Pour étudier comment s'échappe la matière expulsée par la supernova, les astronomes ont utilisé Sinfoni (pour Spectrograph for INtegral Field Observations in the Near Infrared). Il s'agit d'un spectrographe intégral de champ travaillant dans le proche infrarouge, doté d'un module d'optique adaptative pour corriger les dégradations produites par la turbulence atmosphérique. « La spectroscopie intégrale de champ est une technique spéciale où pour chaque pixel nous avons des informations sur la nature et la vitesse du gaz » explique Karina Kjær, de la Queen's University Belfast (Royaume-Uni). « Cela signifie qu'en plus de l'image normale nous avons également la vitesse le long de la ligne de vue. Comme nous connaissons le temps écoulé depuis l'explosion et comme la matière se déplace librement vers l'extérieur, nous pouvons convertir cette vitesse en distance. Cela nous donne une image des éjections internes comme si nous les regardions de face et par le côté. »

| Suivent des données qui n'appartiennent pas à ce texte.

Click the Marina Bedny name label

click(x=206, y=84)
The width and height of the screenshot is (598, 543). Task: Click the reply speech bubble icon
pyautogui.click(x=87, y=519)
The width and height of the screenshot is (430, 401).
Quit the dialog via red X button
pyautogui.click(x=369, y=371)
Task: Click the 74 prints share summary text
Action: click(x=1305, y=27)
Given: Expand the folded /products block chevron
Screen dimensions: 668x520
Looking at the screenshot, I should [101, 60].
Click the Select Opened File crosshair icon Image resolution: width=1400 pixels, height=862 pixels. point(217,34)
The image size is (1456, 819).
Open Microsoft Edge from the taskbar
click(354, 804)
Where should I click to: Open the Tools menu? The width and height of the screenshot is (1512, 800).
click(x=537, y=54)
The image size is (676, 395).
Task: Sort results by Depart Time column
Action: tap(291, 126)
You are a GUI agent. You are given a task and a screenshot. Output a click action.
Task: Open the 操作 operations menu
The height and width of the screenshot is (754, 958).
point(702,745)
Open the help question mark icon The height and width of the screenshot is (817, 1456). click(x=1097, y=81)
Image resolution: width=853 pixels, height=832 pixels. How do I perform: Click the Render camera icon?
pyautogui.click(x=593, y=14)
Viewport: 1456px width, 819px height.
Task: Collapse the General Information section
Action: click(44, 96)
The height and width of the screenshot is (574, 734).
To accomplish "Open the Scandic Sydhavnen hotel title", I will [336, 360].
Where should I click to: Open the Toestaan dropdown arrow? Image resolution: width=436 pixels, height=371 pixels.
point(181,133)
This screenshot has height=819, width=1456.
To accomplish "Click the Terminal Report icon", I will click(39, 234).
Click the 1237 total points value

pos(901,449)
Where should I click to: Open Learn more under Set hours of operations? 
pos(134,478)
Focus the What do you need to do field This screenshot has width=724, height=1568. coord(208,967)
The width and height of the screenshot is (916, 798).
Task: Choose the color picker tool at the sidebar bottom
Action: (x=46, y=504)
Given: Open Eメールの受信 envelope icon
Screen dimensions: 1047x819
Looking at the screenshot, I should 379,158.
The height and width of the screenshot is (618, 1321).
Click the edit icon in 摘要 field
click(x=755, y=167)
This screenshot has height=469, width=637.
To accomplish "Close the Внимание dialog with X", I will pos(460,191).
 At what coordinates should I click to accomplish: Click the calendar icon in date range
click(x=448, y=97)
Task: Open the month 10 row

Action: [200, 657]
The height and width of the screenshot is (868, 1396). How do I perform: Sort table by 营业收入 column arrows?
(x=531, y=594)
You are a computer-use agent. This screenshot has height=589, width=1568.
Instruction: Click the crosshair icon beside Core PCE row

Sinfoni est installé sur le VLT de l'Eso. Avec les informations fournies par ce spectrographe, il a été possible de réaliser la première représentation en trois dimensions de la supernova. L'image obtenue permet de constater que la matière n'a pas été éjectée de la même façon autour de l'étoile mais suit des directions privilégiées, donnant à la supernova l'aspect d'un diabolo géant. La matière, qui voyage à 100 millions de kilomètres à l'heure, s'échappe de part et d'autre de Sanduleak sous la forme de deux « ronds de fumée ». C'est la première confirmation visuelle d'une disposition prédite par certains modèles numériques qui prennent en compte des instabilités à grande échelle. Ces perturbations apparaîtraient au moment de l'explosion de l'étoile. L'image de Sinfoni montre également un disque de matière plus petit car il voyage beaucoup moins vite : c'est celui découvert en 2006 par l'équipe scientifique franco-américaine.